Das funktioniert auch hervorragend, hat allerdings einige grafische Ruckler und minimale Verzögerungen bei der Steuerung zur Folge. Grundsätzlich ist aber die Möglichkeit, sich zu sechst die Kauleiste zu massieren, ein echtes Erlebnis und unbedingt empfehlenswert.

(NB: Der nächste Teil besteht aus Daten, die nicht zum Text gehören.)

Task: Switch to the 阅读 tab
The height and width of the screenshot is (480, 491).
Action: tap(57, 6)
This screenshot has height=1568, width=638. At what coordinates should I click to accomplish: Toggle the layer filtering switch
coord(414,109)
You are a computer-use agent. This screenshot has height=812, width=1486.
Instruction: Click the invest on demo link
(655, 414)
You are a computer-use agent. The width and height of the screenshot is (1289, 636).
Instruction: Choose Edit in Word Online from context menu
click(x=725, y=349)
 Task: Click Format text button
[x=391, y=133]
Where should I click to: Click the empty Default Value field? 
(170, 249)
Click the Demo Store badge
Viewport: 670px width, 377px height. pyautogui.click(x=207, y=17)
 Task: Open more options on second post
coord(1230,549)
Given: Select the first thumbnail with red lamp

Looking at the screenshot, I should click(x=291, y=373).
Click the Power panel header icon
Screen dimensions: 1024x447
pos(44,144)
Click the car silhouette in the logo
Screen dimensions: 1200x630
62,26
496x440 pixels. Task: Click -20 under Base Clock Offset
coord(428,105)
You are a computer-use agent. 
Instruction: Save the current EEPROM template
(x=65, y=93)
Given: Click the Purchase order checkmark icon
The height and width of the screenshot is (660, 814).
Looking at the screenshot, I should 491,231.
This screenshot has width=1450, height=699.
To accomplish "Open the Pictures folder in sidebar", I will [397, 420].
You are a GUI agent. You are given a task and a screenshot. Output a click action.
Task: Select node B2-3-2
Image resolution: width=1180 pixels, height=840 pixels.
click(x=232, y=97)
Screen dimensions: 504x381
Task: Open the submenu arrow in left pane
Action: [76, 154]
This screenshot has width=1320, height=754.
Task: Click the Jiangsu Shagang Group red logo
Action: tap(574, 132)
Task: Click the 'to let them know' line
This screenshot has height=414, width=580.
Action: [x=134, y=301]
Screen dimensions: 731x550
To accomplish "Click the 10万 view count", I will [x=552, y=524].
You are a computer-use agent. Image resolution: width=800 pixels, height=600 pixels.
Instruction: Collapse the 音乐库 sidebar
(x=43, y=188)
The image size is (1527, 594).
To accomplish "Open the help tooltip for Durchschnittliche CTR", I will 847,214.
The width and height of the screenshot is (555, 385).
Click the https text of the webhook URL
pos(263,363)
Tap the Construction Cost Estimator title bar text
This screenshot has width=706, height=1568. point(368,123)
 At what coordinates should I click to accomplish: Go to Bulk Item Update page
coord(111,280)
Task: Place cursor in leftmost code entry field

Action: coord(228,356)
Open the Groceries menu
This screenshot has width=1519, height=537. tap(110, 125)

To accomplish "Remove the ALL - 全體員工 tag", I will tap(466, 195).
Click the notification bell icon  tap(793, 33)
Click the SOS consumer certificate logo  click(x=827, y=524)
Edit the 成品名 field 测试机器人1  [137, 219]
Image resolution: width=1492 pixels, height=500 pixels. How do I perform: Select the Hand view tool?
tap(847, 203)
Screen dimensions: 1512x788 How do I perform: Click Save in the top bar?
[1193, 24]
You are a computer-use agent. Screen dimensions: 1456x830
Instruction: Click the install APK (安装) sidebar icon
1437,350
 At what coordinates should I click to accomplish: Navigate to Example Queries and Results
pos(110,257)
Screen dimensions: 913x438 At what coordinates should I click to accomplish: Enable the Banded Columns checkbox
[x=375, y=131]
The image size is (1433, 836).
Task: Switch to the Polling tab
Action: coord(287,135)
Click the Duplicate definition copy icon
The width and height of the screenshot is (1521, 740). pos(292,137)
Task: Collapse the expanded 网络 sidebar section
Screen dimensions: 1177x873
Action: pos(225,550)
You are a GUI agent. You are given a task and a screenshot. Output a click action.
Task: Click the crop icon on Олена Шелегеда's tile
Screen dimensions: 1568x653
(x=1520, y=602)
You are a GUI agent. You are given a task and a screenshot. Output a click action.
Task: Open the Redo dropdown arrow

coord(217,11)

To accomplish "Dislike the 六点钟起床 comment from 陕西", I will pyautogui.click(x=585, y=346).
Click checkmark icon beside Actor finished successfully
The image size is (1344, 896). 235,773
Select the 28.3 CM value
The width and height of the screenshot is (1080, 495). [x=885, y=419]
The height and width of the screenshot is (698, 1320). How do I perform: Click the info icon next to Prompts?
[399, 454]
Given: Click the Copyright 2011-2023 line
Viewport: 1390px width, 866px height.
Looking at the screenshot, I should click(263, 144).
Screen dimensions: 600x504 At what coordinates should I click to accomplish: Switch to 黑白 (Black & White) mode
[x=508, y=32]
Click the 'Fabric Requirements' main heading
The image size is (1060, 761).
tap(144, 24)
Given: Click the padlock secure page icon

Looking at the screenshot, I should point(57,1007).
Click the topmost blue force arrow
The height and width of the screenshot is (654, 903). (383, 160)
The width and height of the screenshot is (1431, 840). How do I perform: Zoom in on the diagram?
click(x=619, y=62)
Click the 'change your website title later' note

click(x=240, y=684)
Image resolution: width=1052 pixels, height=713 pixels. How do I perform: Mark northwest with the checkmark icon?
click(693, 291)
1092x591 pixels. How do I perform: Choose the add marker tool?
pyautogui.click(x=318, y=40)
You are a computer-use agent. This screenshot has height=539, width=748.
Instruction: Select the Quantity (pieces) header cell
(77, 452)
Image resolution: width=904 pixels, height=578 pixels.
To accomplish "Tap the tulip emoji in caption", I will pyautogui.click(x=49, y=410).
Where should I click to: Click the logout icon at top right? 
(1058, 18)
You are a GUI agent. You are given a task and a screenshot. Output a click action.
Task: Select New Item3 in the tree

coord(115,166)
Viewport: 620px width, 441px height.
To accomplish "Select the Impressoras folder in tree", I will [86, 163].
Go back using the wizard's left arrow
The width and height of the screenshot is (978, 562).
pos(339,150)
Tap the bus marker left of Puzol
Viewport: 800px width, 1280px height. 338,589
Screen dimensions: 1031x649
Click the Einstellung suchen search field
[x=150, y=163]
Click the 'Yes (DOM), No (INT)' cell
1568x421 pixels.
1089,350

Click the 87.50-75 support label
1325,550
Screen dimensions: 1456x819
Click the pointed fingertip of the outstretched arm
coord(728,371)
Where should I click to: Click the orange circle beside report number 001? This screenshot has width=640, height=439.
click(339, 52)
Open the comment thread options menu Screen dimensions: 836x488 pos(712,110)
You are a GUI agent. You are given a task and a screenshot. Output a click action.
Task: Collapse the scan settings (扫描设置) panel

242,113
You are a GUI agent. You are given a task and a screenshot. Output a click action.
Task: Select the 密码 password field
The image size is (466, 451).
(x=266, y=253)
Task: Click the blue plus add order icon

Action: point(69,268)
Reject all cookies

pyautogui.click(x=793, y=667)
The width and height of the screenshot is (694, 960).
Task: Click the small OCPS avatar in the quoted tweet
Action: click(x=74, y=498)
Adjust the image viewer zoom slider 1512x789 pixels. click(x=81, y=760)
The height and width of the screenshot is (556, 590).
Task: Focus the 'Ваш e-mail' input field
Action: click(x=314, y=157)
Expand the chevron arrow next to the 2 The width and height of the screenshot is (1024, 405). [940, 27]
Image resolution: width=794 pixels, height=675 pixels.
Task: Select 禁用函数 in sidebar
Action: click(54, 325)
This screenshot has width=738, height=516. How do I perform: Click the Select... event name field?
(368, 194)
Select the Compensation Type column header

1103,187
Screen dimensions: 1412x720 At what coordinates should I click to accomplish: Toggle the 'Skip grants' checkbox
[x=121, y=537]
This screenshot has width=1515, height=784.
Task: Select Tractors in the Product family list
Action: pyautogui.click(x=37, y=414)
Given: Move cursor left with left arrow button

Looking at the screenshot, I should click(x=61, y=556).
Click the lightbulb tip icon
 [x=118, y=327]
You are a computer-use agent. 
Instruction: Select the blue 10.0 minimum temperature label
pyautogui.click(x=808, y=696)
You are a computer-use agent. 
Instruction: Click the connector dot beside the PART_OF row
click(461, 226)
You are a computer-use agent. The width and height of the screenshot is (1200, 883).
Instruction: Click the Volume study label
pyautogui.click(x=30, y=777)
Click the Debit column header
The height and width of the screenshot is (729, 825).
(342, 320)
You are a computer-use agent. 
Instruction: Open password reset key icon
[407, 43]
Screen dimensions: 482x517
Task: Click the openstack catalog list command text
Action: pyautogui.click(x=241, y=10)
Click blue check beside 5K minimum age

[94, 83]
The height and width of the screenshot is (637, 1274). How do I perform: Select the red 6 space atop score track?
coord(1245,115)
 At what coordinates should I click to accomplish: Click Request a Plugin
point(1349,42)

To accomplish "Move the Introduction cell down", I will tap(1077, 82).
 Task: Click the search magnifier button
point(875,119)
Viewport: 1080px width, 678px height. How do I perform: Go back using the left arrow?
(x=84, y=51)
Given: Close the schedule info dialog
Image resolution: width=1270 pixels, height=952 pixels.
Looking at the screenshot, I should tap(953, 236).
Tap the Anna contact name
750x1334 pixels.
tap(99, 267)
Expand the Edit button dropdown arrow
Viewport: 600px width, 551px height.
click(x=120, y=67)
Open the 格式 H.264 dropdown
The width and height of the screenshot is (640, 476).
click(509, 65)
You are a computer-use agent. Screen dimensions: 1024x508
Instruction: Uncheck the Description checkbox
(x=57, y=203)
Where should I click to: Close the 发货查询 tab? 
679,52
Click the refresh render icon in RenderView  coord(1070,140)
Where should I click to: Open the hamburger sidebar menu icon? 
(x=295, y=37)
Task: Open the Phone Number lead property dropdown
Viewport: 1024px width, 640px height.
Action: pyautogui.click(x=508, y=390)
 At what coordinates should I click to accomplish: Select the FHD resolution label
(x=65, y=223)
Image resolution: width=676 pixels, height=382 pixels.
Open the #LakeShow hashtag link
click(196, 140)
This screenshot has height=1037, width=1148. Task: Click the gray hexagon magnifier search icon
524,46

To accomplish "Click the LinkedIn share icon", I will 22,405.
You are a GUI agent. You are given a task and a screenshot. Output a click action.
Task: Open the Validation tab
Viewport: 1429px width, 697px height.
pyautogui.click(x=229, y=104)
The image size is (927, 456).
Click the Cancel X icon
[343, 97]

Um unnötigen Frustmomenten vorzubeugen, kann man nicht mehr minutenlang sinnlos auf einen Gegner eindreschen. Zum einen wurden die Kontermöglichkeiten erweitert, zum anderen liegen die Jungs und Mädchen nach schweren Treffern nicht mehr minutenlang regungslos am Boden, sondern erholen sich relativ schnell. Zudem gibt es eine Verteidigungsstellung, die man zu dem Zeitpunkt einnehmen kann, in dem die Figur zwar nicht mehr liegt, aber noch benommen kniet.

Der Defensiv-Modus führt dazu, dass gegnerischen Angriffen automatisch ausgewichen wird. Das erhöht zusätzlich die Konterchancen und vermindert das Risiko blindwütiger Angriffsorgien der Mitspieler.

Wer sich für Wrestling interessiert, für den gibt es auch in diesem Jahr keine ernsthafte Alternative zu THQs WWE-Mopperei. Grafisch kann der Titel zwar auf keiner Konsole mit der Midway-Konkurrenz von TNA mithalten, doch das ist der einzige Vorteil, den die Neulinge gegenüber den alten WWE-Hasen haben. Die Jungs von Yuke's haben sich als absolut lernfähig erwiesen und mit der aktuellen Ausgabe ihres Titels einen blitzsauberen, technisch ausgereiften Spaßklopper aufs Parkett gelegt. Wer auch nur den Hauch von Interesse am amerikanischen Showcatchen verspürt, kommt an diesem Spiel nicht vorbei.